Menurutnya. ketegasan pemerintah terhadap keadilan hukum akan membuat Indonesia tetap dihormati sebagai negara hukum yang kuat dan berdaulat. Andreas meminta pemerintah memberikan penjelasan yang komprehensif dan didasari landasan hukum jelas terkait kasus Mary Jane.

“Kami ingin memastikan bahwa setiap keputusan yang diambil tidak melanggar hukum yang telah ada. Jangan sampai karena kepentingan diplomatik lalu memunculkan kekhawatiran tentang keberadaan maupun ketegasan sistem hukum dan keadilan di Indonesia,” tutur Andreas

Dasar Hukum Mary Jane Dipulangkan

Sebelumnya, terpidana mati kasus narkoba asal Filipina, Mary Jane Veloso, akan dipulangkan ke negara asalnya. Menteri Koordinator Bidang Hukum, HAM, Imigrasi, dan Permasyarakatan Yusril Ihza Mahendra mengatakan kebijakan itu diatur dalam kerangka perjanjian kerja sama dengan negara-negara sahabat dalam bentuk mutual legal assistance atau MLA.

Yusril mengatakan saat ini Indonesia memang tidak memiliki undang-undang khusus yang mengatur pemindahan narapidana ke negara asal. Namun, Yusril menyebut kebijakan itu bisa diambil melalui kesepakatan MLA hingga diskresi dari presiden.

“Memang, belum ada aturan undang-undang yang mengatur tentang transfer of prisoner sampai sekarang. Juga belum ada yang mengatur tentang exchange of prisoner. Tapi kita memiliki banyak perjanjian kerja sama dengan negara-negara sahabat yang disebut dengan perjanjian MLA, yaitu mutual legal assistance in criminal matter, atau bantuan hukum, kerja sama hukum timbal balik dalam kasus kriminal dengan negara lain”, kata Yusril dalam keterangan tertulis kepada wartawan, Jumat (22/11).

Yusril memaparkan tiap presiden di belahan dunia manapun berwenang dalam merumuskan satu kebijakan hingga mengambil keputusan yang didasari atas nilai-nilai kemanusiaan hingga menjaga hubungan baik kedua negara. Keputusan itu, kata Yusril, kadang belum secara spesifik diatur dalam suatu peraturan perundang-undangan.

“Jadi walaupun tidak juga didasari oleh suatu peraturan perundang-undangan, tapi berdasarkan kepada MLA dan juga berdasarkan kepada kesepakatan para pihak dan juga diskresi dari presiden untuk mengambil satu keputusan, satu kebijakan.

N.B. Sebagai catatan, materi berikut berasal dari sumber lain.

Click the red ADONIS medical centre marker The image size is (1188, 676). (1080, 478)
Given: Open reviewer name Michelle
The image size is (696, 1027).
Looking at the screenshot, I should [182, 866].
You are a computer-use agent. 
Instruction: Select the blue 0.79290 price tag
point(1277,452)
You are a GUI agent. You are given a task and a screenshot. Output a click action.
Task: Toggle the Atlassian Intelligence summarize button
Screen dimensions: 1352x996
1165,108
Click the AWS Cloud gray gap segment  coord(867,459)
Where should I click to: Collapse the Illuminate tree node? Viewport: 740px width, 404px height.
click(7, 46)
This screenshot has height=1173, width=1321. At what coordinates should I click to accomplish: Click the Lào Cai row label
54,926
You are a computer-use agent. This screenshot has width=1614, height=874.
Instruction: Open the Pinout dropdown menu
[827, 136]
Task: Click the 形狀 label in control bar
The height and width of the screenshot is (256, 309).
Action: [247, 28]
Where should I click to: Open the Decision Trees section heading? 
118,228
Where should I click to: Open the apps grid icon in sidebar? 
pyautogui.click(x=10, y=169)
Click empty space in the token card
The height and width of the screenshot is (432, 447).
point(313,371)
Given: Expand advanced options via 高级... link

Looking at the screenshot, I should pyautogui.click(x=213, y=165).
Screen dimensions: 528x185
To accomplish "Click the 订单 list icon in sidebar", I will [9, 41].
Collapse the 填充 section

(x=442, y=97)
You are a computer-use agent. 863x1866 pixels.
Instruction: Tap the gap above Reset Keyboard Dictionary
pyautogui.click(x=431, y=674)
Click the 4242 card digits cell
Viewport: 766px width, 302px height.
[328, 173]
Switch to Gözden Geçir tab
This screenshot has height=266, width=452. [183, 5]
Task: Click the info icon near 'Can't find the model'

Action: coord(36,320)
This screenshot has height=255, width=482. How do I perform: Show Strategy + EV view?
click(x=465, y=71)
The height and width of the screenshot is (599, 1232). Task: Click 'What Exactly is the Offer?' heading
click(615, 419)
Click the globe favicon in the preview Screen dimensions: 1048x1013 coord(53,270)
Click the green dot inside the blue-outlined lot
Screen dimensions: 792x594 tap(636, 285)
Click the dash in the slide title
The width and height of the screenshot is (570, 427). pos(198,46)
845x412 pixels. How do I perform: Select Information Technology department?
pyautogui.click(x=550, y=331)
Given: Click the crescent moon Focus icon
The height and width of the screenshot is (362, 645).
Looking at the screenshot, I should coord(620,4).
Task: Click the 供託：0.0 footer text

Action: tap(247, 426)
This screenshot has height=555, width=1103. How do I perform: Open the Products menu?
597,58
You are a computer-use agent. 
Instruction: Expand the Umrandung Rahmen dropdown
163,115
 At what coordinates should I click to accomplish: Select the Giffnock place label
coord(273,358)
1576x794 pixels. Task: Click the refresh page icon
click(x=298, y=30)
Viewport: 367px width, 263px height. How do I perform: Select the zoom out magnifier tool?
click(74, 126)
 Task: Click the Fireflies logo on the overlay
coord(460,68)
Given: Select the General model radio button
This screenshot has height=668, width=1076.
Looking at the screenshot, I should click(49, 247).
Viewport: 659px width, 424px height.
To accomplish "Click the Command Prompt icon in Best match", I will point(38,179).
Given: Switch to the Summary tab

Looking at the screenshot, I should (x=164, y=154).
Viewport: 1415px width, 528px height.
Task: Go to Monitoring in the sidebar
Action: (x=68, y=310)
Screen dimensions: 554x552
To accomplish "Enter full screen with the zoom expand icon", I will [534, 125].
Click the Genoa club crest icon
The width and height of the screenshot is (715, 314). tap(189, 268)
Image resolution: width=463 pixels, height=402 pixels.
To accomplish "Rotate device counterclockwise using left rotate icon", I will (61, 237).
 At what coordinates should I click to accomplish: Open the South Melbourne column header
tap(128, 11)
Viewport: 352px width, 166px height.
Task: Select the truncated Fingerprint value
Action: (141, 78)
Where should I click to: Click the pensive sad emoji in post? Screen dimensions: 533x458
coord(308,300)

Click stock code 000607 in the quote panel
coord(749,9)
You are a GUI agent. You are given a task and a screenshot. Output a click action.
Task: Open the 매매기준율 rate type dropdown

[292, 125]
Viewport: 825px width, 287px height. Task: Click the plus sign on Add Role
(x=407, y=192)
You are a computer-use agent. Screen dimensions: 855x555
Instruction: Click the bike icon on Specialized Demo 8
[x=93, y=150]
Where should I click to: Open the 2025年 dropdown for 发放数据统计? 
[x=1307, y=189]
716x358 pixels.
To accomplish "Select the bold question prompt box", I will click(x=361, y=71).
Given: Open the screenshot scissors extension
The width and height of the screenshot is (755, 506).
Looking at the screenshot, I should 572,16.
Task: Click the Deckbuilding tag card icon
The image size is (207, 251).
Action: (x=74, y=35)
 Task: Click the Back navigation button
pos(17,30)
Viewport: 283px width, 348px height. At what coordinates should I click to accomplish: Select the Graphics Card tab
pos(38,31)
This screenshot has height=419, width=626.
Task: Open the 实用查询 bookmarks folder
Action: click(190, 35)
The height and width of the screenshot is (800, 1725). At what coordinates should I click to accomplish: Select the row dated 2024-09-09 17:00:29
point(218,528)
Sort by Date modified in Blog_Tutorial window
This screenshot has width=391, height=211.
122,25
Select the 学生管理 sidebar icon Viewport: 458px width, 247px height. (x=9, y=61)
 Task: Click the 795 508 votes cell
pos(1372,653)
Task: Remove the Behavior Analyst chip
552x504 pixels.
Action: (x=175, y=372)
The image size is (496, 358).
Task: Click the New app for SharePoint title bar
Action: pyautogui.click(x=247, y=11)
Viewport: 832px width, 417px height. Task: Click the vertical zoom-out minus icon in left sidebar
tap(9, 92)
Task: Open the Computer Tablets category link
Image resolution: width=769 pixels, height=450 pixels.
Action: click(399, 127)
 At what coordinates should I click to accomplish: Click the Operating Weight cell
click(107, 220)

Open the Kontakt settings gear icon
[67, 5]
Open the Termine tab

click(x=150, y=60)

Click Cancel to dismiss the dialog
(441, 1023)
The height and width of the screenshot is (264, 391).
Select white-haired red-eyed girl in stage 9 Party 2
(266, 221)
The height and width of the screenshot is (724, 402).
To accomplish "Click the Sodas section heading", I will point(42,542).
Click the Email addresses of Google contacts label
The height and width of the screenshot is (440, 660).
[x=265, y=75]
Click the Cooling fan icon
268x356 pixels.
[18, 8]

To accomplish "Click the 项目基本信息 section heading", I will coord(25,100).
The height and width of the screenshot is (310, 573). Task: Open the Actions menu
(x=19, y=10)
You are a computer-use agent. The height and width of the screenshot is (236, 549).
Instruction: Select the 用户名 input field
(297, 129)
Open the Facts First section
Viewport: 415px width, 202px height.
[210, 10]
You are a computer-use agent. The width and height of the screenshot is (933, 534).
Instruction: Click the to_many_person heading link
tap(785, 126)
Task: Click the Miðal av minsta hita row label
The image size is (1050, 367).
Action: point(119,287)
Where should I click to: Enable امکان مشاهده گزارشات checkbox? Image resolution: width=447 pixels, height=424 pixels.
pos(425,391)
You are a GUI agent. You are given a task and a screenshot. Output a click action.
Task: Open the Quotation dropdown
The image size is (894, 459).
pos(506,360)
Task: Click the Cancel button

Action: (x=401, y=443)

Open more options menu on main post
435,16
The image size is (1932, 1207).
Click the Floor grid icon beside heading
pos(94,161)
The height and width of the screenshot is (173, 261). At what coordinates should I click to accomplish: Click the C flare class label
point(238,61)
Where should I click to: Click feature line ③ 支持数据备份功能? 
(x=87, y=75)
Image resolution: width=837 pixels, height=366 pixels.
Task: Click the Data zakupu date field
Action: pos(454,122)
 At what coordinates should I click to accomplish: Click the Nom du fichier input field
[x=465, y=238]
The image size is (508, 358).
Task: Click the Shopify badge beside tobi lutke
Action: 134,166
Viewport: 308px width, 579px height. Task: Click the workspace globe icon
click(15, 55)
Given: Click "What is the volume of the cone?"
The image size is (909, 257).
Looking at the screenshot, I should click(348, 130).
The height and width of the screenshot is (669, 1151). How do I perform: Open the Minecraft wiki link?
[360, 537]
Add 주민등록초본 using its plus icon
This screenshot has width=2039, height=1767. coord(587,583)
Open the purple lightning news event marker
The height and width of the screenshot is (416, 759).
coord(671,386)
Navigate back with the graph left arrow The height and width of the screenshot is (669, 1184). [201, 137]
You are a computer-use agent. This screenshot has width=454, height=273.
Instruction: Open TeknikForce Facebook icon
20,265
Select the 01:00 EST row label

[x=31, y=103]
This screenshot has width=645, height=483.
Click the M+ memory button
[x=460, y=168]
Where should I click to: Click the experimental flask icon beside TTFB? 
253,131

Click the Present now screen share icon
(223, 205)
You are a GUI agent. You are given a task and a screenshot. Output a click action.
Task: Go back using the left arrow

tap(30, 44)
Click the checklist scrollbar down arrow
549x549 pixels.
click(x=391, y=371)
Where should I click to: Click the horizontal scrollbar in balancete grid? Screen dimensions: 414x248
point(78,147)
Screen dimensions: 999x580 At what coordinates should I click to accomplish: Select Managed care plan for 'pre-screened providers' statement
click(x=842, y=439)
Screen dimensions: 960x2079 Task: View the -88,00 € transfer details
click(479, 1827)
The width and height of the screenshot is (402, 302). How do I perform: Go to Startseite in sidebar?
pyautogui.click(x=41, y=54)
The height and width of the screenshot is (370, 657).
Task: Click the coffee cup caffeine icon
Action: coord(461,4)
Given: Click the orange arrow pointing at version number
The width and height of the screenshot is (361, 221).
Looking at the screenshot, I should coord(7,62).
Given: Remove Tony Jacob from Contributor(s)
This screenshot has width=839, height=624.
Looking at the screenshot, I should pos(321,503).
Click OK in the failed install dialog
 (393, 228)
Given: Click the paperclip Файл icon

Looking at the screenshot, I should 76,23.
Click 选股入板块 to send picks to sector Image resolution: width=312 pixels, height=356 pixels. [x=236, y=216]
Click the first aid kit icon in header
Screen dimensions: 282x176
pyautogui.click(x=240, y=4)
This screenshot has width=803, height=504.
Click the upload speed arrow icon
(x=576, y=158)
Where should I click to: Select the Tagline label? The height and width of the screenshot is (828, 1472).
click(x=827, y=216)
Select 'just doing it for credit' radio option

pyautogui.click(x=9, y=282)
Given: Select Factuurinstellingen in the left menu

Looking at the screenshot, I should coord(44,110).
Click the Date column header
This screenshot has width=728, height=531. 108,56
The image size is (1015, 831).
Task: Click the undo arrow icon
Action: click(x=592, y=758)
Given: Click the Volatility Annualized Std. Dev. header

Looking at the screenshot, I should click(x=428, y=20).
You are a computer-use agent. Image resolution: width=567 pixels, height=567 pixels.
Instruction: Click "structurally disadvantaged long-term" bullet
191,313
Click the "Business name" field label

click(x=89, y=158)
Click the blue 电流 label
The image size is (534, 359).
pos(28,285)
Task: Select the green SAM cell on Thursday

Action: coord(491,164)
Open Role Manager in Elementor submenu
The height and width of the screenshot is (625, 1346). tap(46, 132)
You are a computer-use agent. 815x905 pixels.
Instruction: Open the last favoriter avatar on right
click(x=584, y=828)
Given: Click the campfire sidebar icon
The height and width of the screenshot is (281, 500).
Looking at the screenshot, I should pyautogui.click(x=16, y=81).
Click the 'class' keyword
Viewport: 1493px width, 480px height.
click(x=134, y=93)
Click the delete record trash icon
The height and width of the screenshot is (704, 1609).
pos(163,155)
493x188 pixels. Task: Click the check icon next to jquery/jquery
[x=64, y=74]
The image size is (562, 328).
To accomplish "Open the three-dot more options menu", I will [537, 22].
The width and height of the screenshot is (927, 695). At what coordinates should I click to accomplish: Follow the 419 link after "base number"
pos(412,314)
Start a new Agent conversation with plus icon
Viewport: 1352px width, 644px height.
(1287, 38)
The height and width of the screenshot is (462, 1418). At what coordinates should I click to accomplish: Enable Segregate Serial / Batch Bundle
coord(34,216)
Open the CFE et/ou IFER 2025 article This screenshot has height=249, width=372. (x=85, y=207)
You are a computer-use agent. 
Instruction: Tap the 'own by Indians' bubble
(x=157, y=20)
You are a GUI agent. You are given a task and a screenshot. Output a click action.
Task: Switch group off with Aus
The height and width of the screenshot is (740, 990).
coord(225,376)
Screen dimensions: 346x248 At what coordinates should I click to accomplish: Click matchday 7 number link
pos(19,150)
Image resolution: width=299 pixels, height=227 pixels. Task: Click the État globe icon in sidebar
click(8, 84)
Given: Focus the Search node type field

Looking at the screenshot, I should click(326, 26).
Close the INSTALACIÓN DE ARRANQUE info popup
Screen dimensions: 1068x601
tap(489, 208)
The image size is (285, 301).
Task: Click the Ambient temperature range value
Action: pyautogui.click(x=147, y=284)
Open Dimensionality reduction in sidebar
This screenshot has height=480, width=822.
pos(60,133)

Ya karena undang-undang tidak mengatur, menyuruh tidak, melarang juga tidak, maka presiden berwenang untuk mengambil satu diskresi terhadap persoalan ini,” kata Yusril.

Dia lalu mencontohkan kerja sama bidang hukum yang pernah terjadi melibatkan pemerintah Indonesia dan Australia. Kala itu pemerintah Australia melakukan penyitaan aset dari pemilik Bank Harapan Sentosa (HBS), Hendra Rahardja, dalam kasus penyalahgunaan kredit likuiditas Bank Indonesia. Lewat metode MLA, penyitaan aset itu dilakukan melalui putusan pengadilan di Indonesia.

“Pada waktu saya jadi Menteri Kehakiman, saya bertemu Jaksa Agung Australia, Daryll Williams, dan mencapai satu kesepakatan: Pemerintah Australia mengakui putusan Pengadilan Jakarta Pusat dan mengeksekusi putusan pengadilan Indonesia tersebut di Australia. Dan beberapa aset harta dari Hendra Rahardja itu kemudian disita oleh pemerintah Australia,” ujar Yusril.

“Jadi sudah ada preseden, walaupun tidak dalam konteks transfer of prisoner, tapi dalam hal melaksanakan putusan pengadilan Indonesia di negara lain, sudah ada presedennya di masa yang lalu,” kata Yusril.